REQUIREMENT:
Answer these from the quant factor mining repository page below.
1. What default lookback does the mean reversion factor use?
2. Which directory under src/qfm/ holds the mean-variance optimizer?
3. What seed does the default synthetic data use?

EXTRACTED TEXT:
(begin)

Skip to content

Wrigggy/quant-factor-mining

Repository files navigation

Quant Factor Mining

A leakage-safe, walk-forward multi-factor research framework for equity signals. Built for rigorous, reproducible factor research with strict time-ordering, cost-aware backtesting, and holdout validation.

Overview

This framework implements a complete factor research pipeline:

OHLCV Data → Factor Computation → Walk-Forward Validation → Portfolio Backtest → Attribution & Reporting

Three classic equity factors are computed, cross-sectionally z-scored, and combined via information-coefficient (IC) weighting:

Factor Formula Default Params Intuition
Momentum close(t−skip) / close(t−lookback−skip) − 1 lookback=252d, skip=21d Medium-term continuation
Mean Reversion −(close(t) / close(t−lookback) − 1) lookback=21d Short-term reversal
Low Volatility −std(returns, window) × √252 window=63d Lower risk, higher score

Key design principles:

  • Signal at t is applied from t+1 — no lookahead leakage
  • Walk-forward folds estimate weights on train data only
  • Holdout period is untouched during parameter selection
  • Deterministic synthetic data by default (seed=42) for full reproducibility

Project Structure

src/qfm/
├── data/           Data contracts, preprocessing, snapshot & live fetch
├── factors/        Momentum, mean-reversion, low-volatility implementations
├── labels/         Forward return label computation
├── modeling/       Walk-forward engine, feature builder, parameter search, stability
├── portfolio/      Risk model, mean-variance optimizer, constraints
├── backtest/       Backtest engine, transaction costs, performance metrics, benchmarks
└── reporting/      Tearsheet & table generation

configs/
├── base.yaml                 Data config (10 tickers, 2018–2024)

(end)

DATA:

(begin)

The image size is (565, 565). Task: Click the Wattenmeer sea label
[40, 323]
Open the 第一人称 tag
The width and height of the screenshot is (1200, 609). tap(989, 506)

(end)

RESPONSE TO THIS EXERCISE:
1. 21 days (lookback=21d).
2. portfolio/
3. 42